Accelerating layers with Numba

Hi all,
Has anyone had success integrating functions decorated with numba.cuda.jit into a PyTorch workflow? http://pytorch.org/about/ mentions using your ‘favorite libraries…such as Numba’ but I’m not clear on how to actually do that.
Of course it’s no problem on the CPU to decorate a layer with numba.jit and convert inputs and outputs to and from numpy arrays, although even that doesn’t seem particularly elegant because of all the numpy/Tensor conversions required (I’m aware they are zero-overhead, though.)

1 Like
from numba import cuda
os.environ['NUMBAPRO_LIBDEVICE']='/usr/lib/nvidia-cuda-toolkit/libdevice/'
os.environ['NUMBAPRO_NVVM']='/usr/lib/x86_64-linux-gnu/libnvvm.so.3.1.0'


@cuda.jit('(float32[:,:], float32[:,:], float32[:,:], float32[:,:], float32[:,:], int32, int32, int32)')
def cu_something(A, c, d, u, v, b, n, m):
   ...

def get_devicendarray(t):
    assert t.type() == 'torch.cuda.FloatTensor'
    ctx = cuda.cudadrv.driver.driver.get_context()
    mp = cuda.cudadrv.driver.MemoryPointer(ctx, ctypes.c_ulong(t.data_ptr()), t.numel()*4)
    return cuda.cudadrv.devicearray.DeviceNDArray(t.size(), [i*4 for i in t.stride()], numpy.dtype('float32'), 
                                                  gpu_data=mp, stream=torch.cuda.current_stream().cuda_stream)

and then later used it with torch.cuda.FloatTensors A, target, c,d,u,v.

Ad,targetd,cd,dd,ud,vd = (get_devicendarray(x) for x in (A,target,c,d,u,v))
cu_something[((b-1)//BLOCK+1,(n-1)//BLOCK+1),(BLOCK,BLOCK)](Ad,targetd,cd,dd,ud,vd,b,n,m)
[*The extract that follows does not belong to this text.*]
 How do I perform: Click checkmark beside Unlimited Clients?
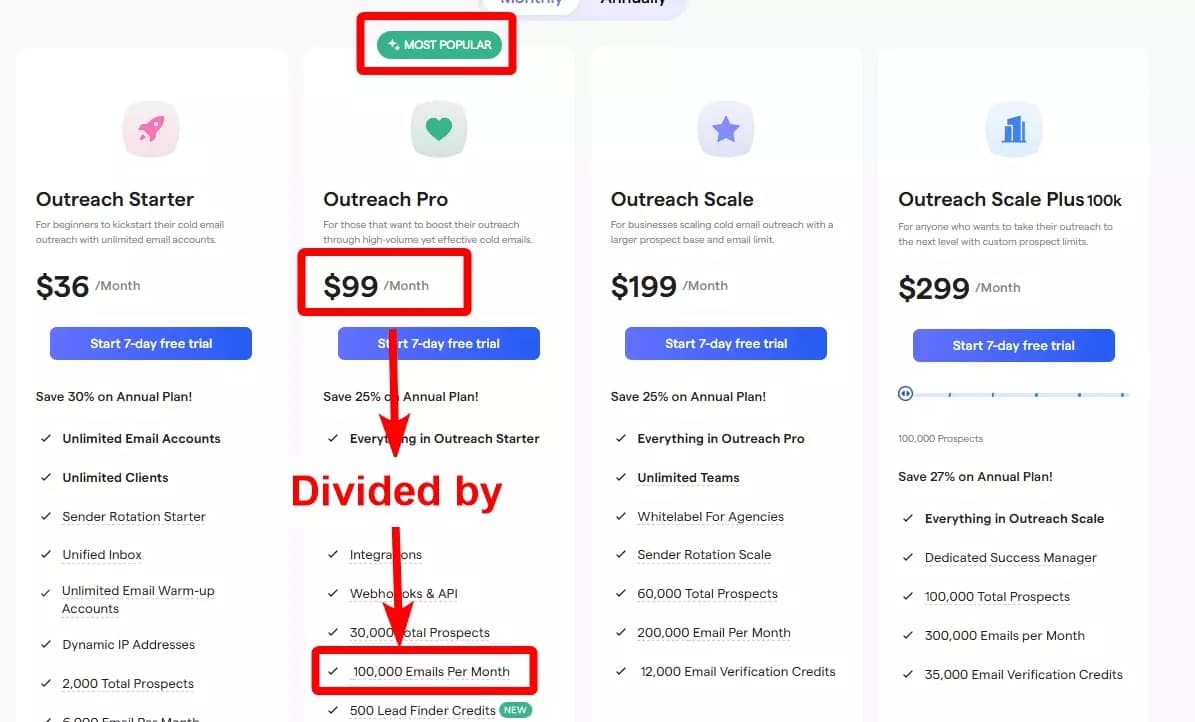tap(45, 478)
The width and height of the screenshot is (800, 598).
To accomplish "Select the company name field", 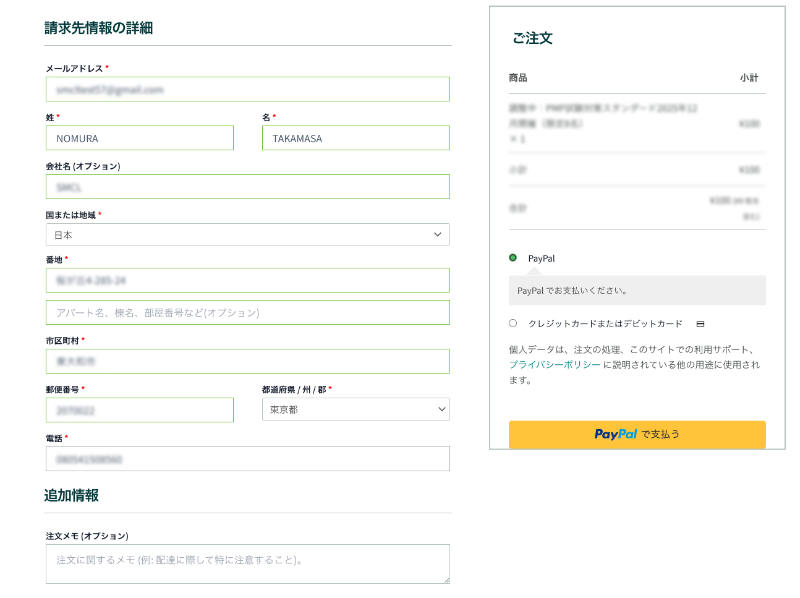I will (x=247, y=187).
It seemed to work but I was warned by people who know better than me that it was dangerous and potentially unstable (e.g. is the context above the right one).
I have not done too much with it.

Best regards

Thomas

3 Likes

Thank you @tom This works like a charm for me, even without the explicit os.environ. Suggestion: @smth It would be great if PyTorch supported officially the conversion of a torch tensor to the DeviceNDArray (Numba gpu resident numpy array). It could be named: torch.Tensor.numba() and would not require some complicated, not supported code, and would be done without the additional data movement from gpu to cpu and back to gpu.

There is a great PR open for numba integration:

2 Likes

Hello, using the cuda_array_interface, how can i build the numba array?

numba_cuda_array = numba.cuda.as_cuda_array(cuda_tensor)

The Numba integration test script probably is a good source of information what works with PyTorch and Numba.

Best regards

Thomas

2 Likes

thanks Thomas V! Just another one I don’t find in the test script, regarding cuda streams, can we build/ communicate a numba.cuda.stream to pytorch or the opposite?

You could try to use the torch Stream object’s cuda_stream property and feed that to numba.cuda.external_stream, but I didn’t try.

Does this work with autograd ? I want to be able to insert a numba accelerated operation inside my model and have backpropagation work as normal. Is this possible? Cheers

No, since Autograd won’t be able to understand 3rd party library operations. You would thus need to implement a custom autograd.Function as described here including the backward pass.